The Mavericks’ decline can be blamed on a lot of factors. Mark Cuban putting a premium on cap flexibility after their championship run certainly is to blame. Free agents spurning Dallas — sometimes in excruciating form — explains why a quick turnaround wasn’t in the cards. Yet the biggest reason the franchise has been over-reliant on free agency to surround Dirk Nowitzki with talent in the first place is because they’ve been consistently terrible at finding and developing homegrown prospects.

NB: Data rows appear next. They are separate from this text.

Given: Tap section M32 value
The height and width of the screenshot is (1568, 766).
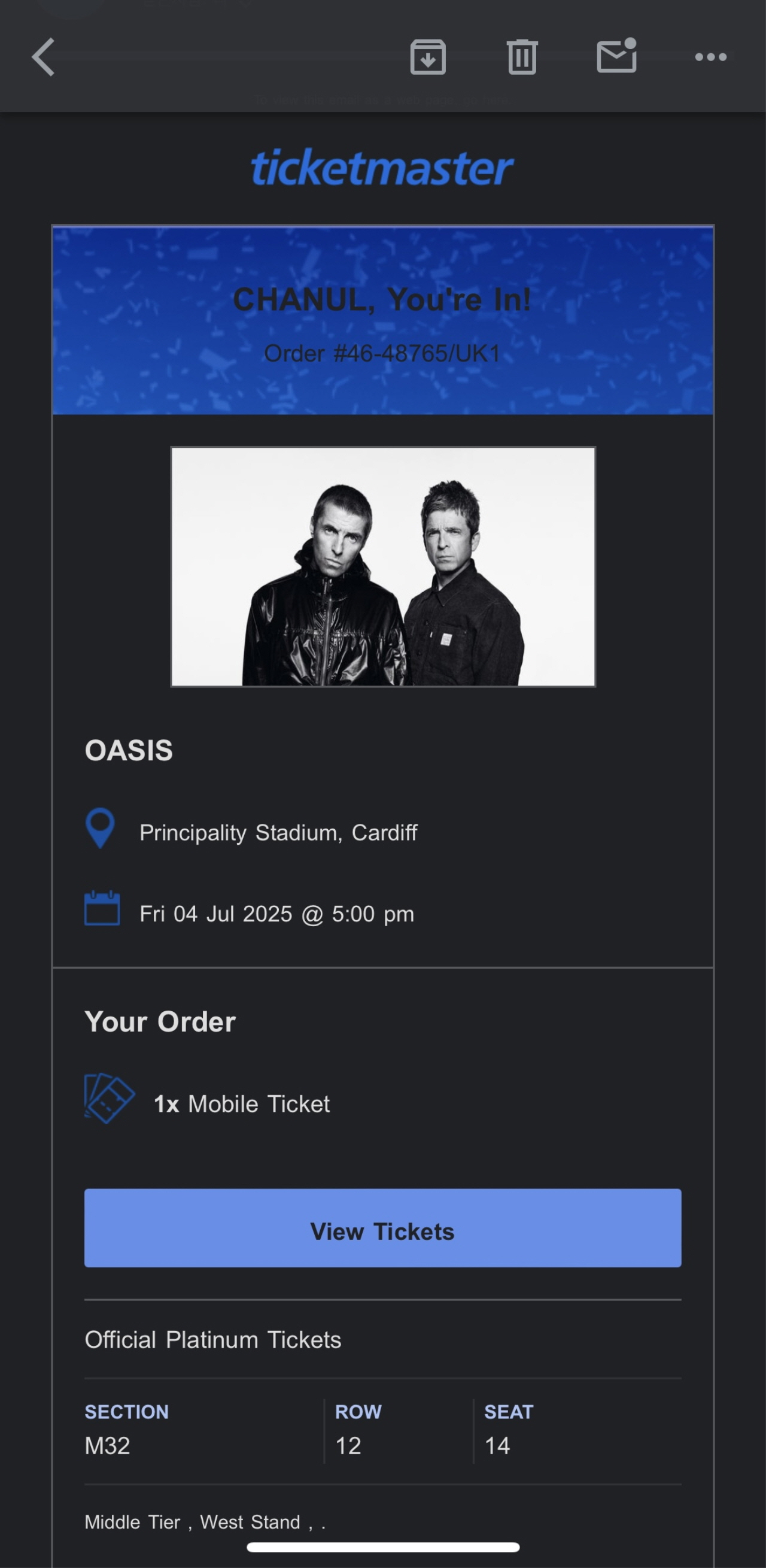Looking at the screenshot, I should click(x=108, y=1446).
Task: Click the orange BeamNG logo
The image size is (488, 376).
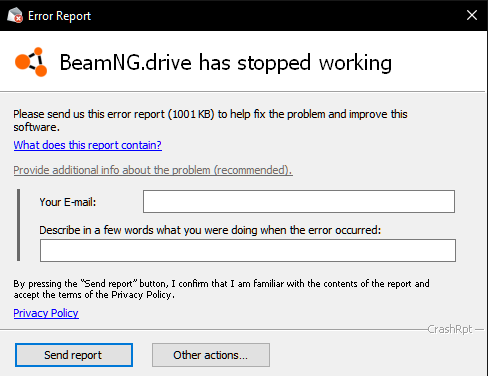Action: pyautogui.click(x=31, y=62)
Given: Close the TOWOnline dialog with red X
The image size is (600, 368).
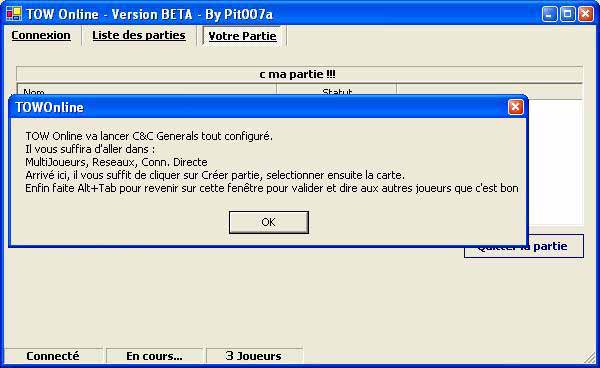Looking at the screenshot, I should pos(515,107).
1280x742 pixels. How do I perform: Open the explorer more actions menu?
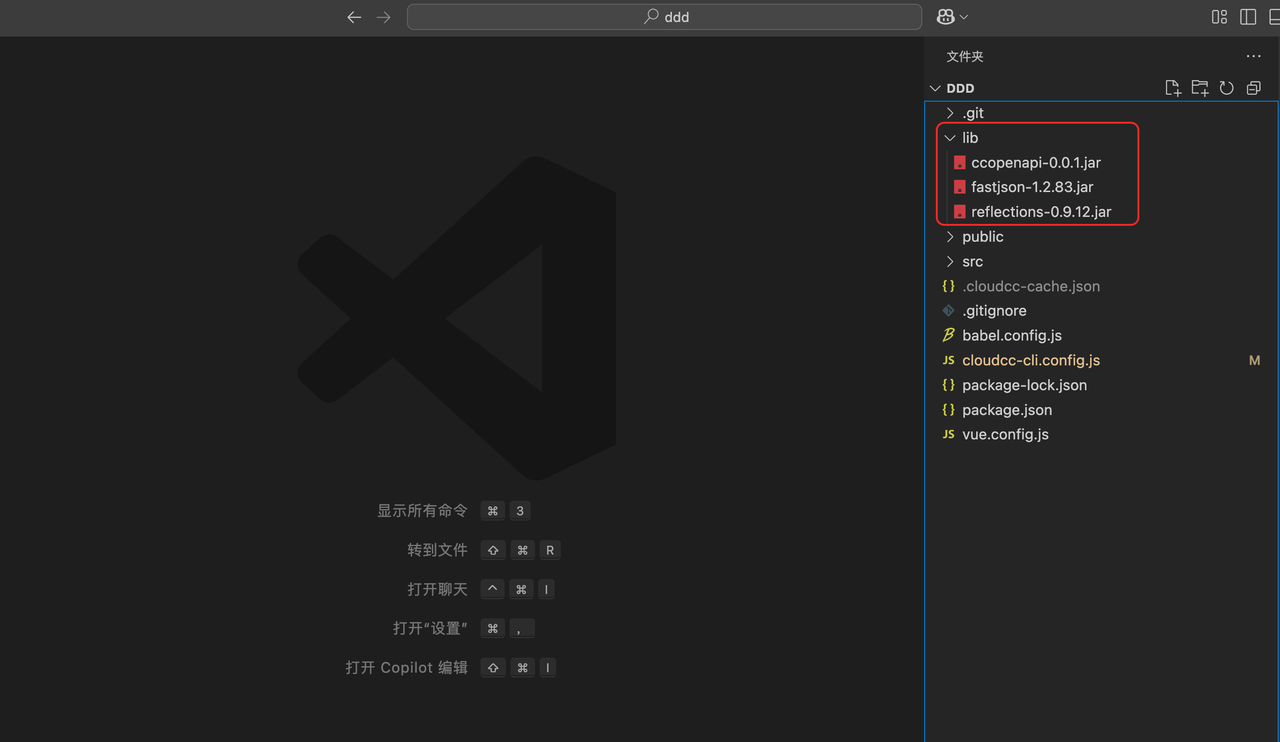point(1253,57)
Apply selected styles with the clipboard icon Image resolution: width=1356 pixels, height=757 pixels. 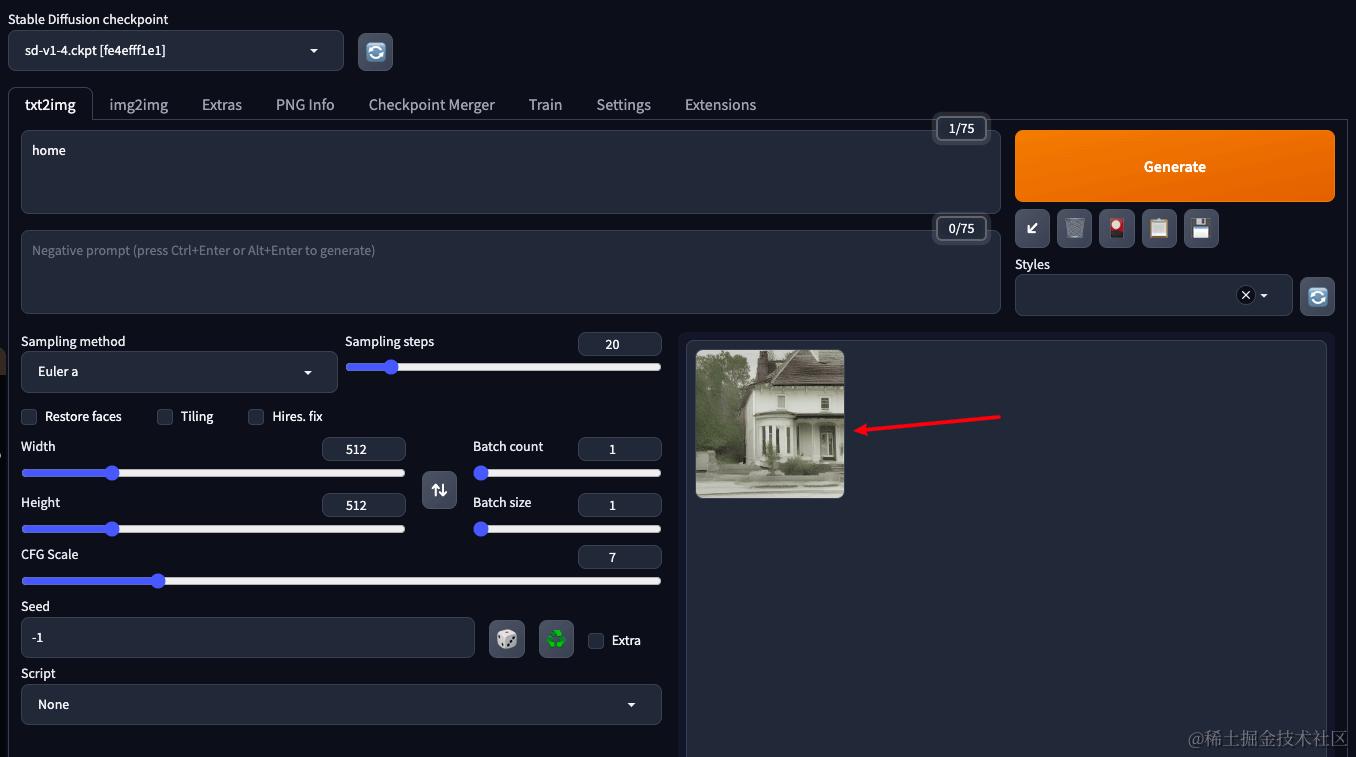pos(1159,228)

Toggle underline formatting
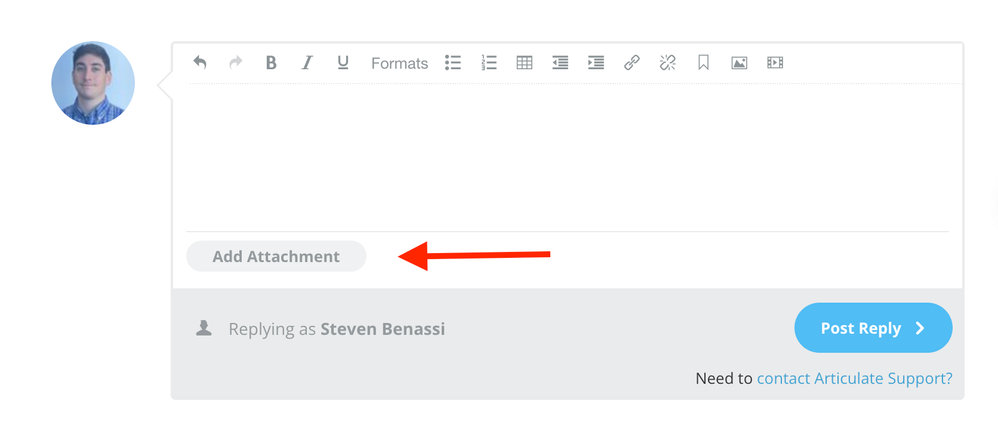pyautogui.click(x=343, y=63)

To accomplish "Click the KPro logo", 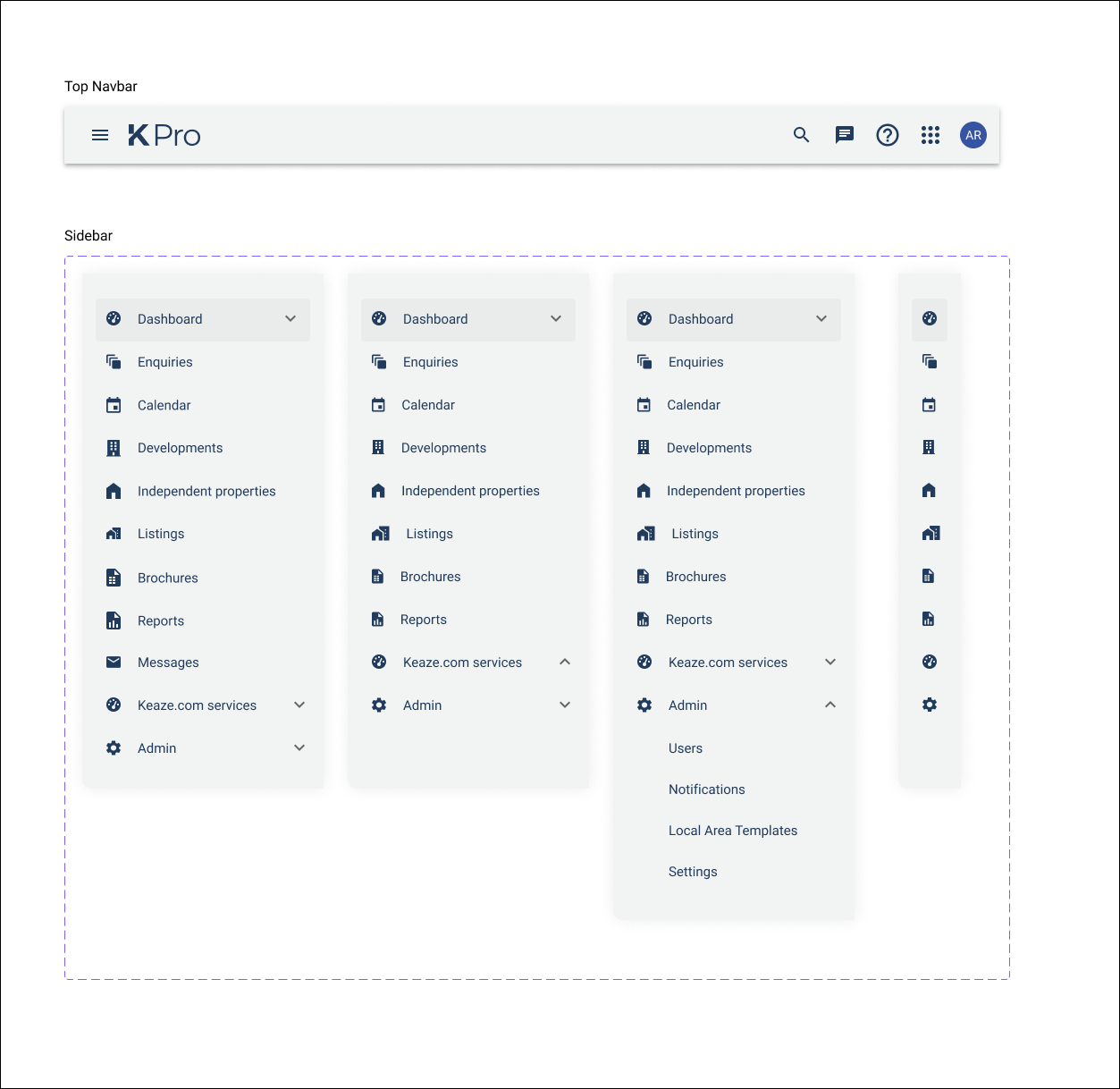I will 164,135.
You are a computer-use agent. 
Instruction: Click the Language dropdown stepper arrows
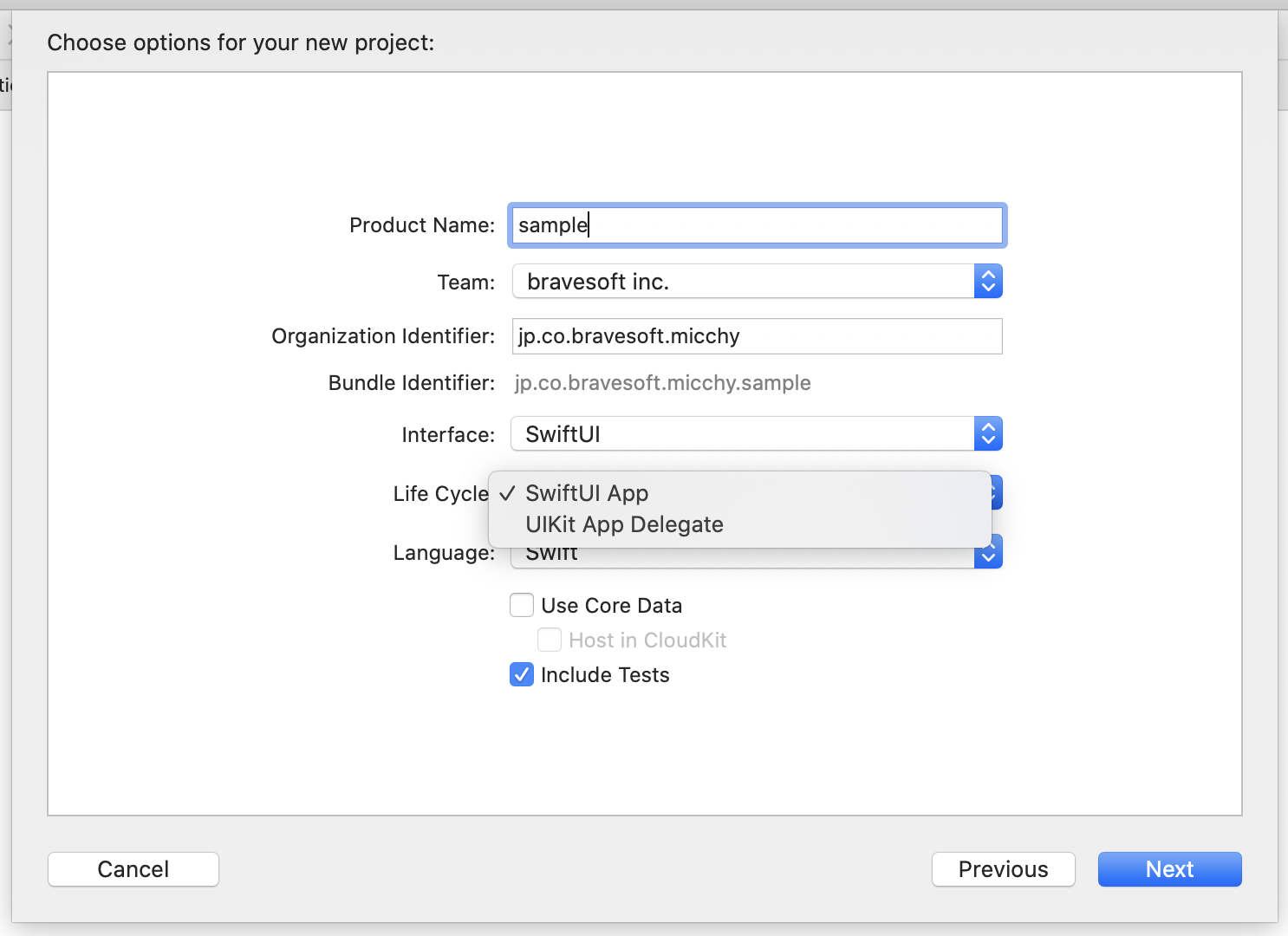tap(988, 551)
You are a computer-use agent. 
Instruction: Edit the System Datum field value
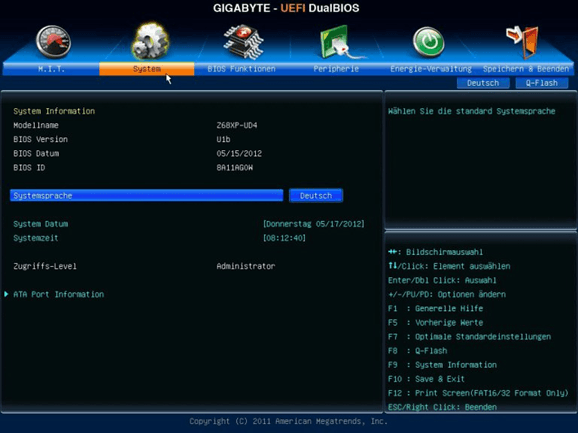(314, 224)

Contention seems out of the question for the moment, so the team needs to get ready for the future. After years of whiffing on draft picks, the Mavericks need to start getting some selections right. If the performance of 2015 draftee Justin Anderson in Summer League is any indication, they are on the right track.
Anderson spent three years at Virginia, where he developed into a defensive beast under Tony Bennett. After coming off the bench his first two seasons with the Cavaliers — earning Sixth Man of the Year as a sophomore — he finally had the chance to star after Joe Harris turned pro. The 6-foot-6 forward made the most of it, continuing to show potential in a bigger role. Despite his season being marred by injuries, he made the All-ACC Second Team.
When he was available at 21, the Mavericks pulled the trigger. Anderson doesn’t have star potential, but in the third half of the first round, a future rotation player is a great get. Anderson has prototypical size for an NBA wing and combined a stellar defensive reputation with an improving outside shots. In a lot of ways, he was a safe pick. Those don’t always pan out, however, and with the Mavericks’ history, doubting the selection when Bobby Portis, Rondae Hollis-Jefferson and R.J. Hunter were on the board was reasonable.
Anderson erased those doubts with his Summer League play. He averaged over 17 points and four rebounds while shooting 38 percent from the NBA three-point line. His ridiculous athleticism was on full display…
…on both ends of the court.
In simple terms, Anderson looked like an NBA player out there, which isn’t always the case with rookies. Better yet, he seems to have the right mentality about his role.
“I’m a three-and-D guy, but also using my athleticism, get out in transition, trying to be versatile,” Anderson told The Washington Post’s Jorge Castillo. “I’m still in the process of defining my role, but it’s going to come and I’m willing to stay patient for it.”
The Mavericks have Wesley Matthews and Chandler Parsons penciled in as starters at the wing. They’ll surely go with two point-guard lineups at times, since they have Deron Williams, J.J. Barea, Devin Harris and Raymond Felton under contract. Anderson will be fighting John Jenkins for minutes, and if his shot doesn’t abandon him, he should win out. He might even allow Rick Carlisle to bring Matthews along slowly after his Achilles tear and could become a fixture in the rotation as a rookie.
That doesn’t sound like much, but it’s more than the Mavericks have gotten from their draft picks in a long time. Here’s a list of Dallas’ first round picks for the past 10 years, the minutes they contributed in their first season in the league, how long they stayed with the team and where they are now.
To recap, the Mavericks didn’t have picks in four years. The most one of their picks has stayed in Dallas in the last decade is four years. Four of the six players they selected are no longer in the league and one will likely be in the D-League or Europe after he’s waived from the Cavaliers. The only player with a guaranteed NBA contract didn’t have his third year option picked up. The Mavericks were picking low in the first round all those years, but that’s still a terrible track record.
Since Josh Howard in 2003, they haven’t picked a single rotation caliber player outside the lottery with the exception of second-rounder Jae Crowder. That lack of infusion of young talent is crippling to any team hoping for long-term success. At one point, outspending teams and offering veterans the chance to play with prime Dirk were enough to replenish the rotation with quality players. Those times are now over, caused by the aging of the German star and the new collective bargaining agreement.
That’s why Justin Anderson is so important. If he lives up to the potential he’s showed so far, he’ll be the first good pick the Mavericks have made since Toni Kukoc was still in the league. More importantly, he’ll be a solid building block to plan a return to relevance next season and potentially in the post Dirk-future. Cheap talent is at a premium. The Mavericks seem to be starting to understand that.
It’s a lot of pressure for Anderson to be the player who rights the mistakes of the past. Fortunately for him, the bar has been set so low for what constitutes a good rookie campaign as a Maverick that he’ll surely clear it. After that, it’s impossible to know how good he’ll be. From what he’s showed so far, a long career seems in store, whether in Dallas or elsewhere.